▶ _Problem to work on_
Write the next part of the Valentine's Day reflection below, starting right after its last sentence.

We’ve travelled another year around the sun, and now we’re here. It’s Valentine’s Day. Just another day of bittersweet feelings. Seeing love and loving that love for others, but painfully remembering that you don’t have it. Funnily enough, you had someone to share life with last year, yet today is the second Valentine’s Day in a row that you’ll be spending alone. But this time, you won’t be spending it wondering if you meant something to someone who only offered you silence… who didn’t so much as message a, “Happy Valentine’s Day”.
You have never been made to feel special on Valentine’s Day. You haven’t been able to dress up nicely and feel pretty, and you actually really want that. You want to be a girl who is told she is beautiful, who gets flowers just because, and who receives thoughtful messages throughout the day. You don’t want to get used to radio silence and the anxiety of being someone’s option… and honestly, not even second choice.
But it’s a good thing God has placed thoughtful girlfriends—well… just the one really, who has relentlessly shown you love by buying you flowers, just because. They keep your standards where they’re meant to be. The things you want aren’t even big things. It’s normal to want to feel cherished. Special to your special someone even.
You weren’t loved very well. They made a mess of your life. They played with your heart.
I know you still feel down. It’s like your heart is carrying the weight of unnecessary words, betrayals and broken promises from a lifetime ago. But all is not lost. I know you still light up watching the world go by around you.
You love the way your friend looks
At his girlfriend with such tenderness,
Their humour and playful banter,
The difference in their personalities
That seemingly fit together so well;
But it’s really the adoration in their eyes
That gives you a renewed hope,
Knowing love is still very real,
And it is all around you.
I hope you know how bright your eyes shine when you watch the people around you love their friends and family right. It comforts your soul to see love happen right in front of you—that it still exists, and that people continue to live out love every day. It’s the way God designed us to be. You deserve to be loved just like everyone else. But perhaps it aches a little, comparing what you see to the love you were once given.
A lot of your firsts have passed by, but that’s okay. There are still dreams you have—the dreams you couldn’t achieve with what you thought was the right person. Your dreams weren’t very important to them… but that doesn’t matter anymore. You can still play your very first run of It Takes Two, use a vintage photo booth or purikura, and you can start a family one day.
There are actually a lot of firsts you have yet to experience. And given the time that has passed, isn’t it a little sad—that you had to beg for even the small dreams to be realised? I’d like to think you have a lot of your life ahead of you. While some were wasted, you still have some of your prettiest years left. So I hope you find someone who reminds you of those years—that they take photos of you when you’re not looking and gush over you, that they don’t forget to call you beautiful, and they remind you that they love you.

▶ _Material_
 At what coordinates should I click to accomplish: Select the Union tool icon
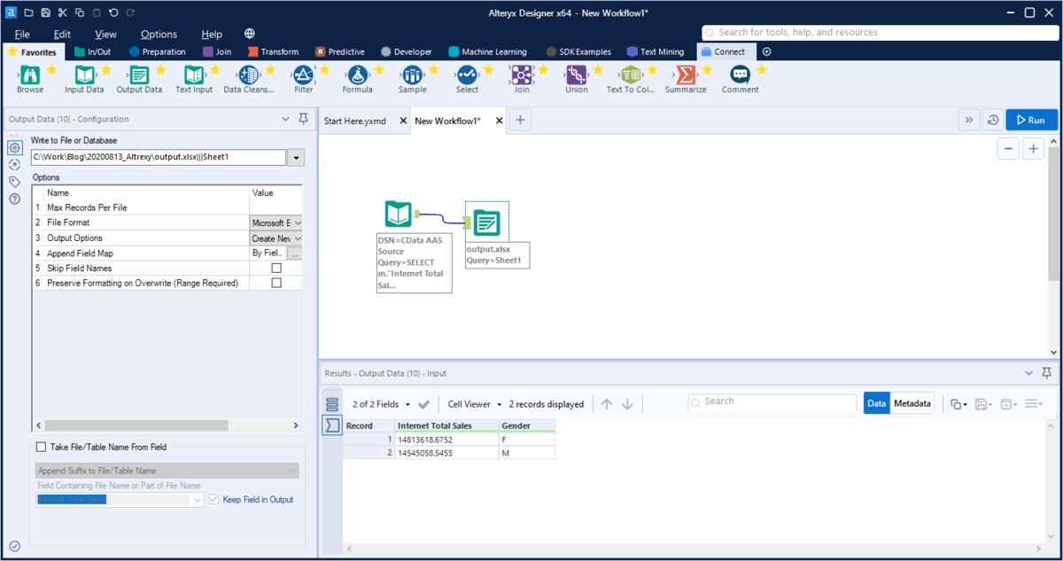click(577, 75)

▶ _Response to the task_
You’re still a lover girl. You’re the one who spends hours making checkerboard cookies for her friends on Valentine’s Day. I can’t say that there are a lot of people I know who go out of their way to do extraordinary things for their friends just because. One day, I hope you meet a lover boy that matches your kind of love and, of course, your kind of crazy.
But you know, not much has changed. You still love catching lizards around the house, chasing after chickens, and feeding ducks. You still go crazy for half-price ice cream, Polyphia, and clear star-filled nights. You still chronically miss Japan, Ruby’s fried chicken, and spending time with your friends. You’re still a closeted weeb, grumpy in the mornings, and a bit rough around the edges. But most importantly, God has never stopped loving you.
You’re a lover girl… still waiting for her lover boy. But you also seem so much happier on your own.
Maybe that kind of love really isn’t for you. Maybe you really are cursed to love and not be loved. But maybe… just maybe, the world isn’t ready for the kind of friendships—the kind of romance you seek. Because it’s hard to have meaningful relationships when people don’t know how to be vulnerable or be safe spaces for their friends. And it can be very lonely when it seems all people want are shallow connections.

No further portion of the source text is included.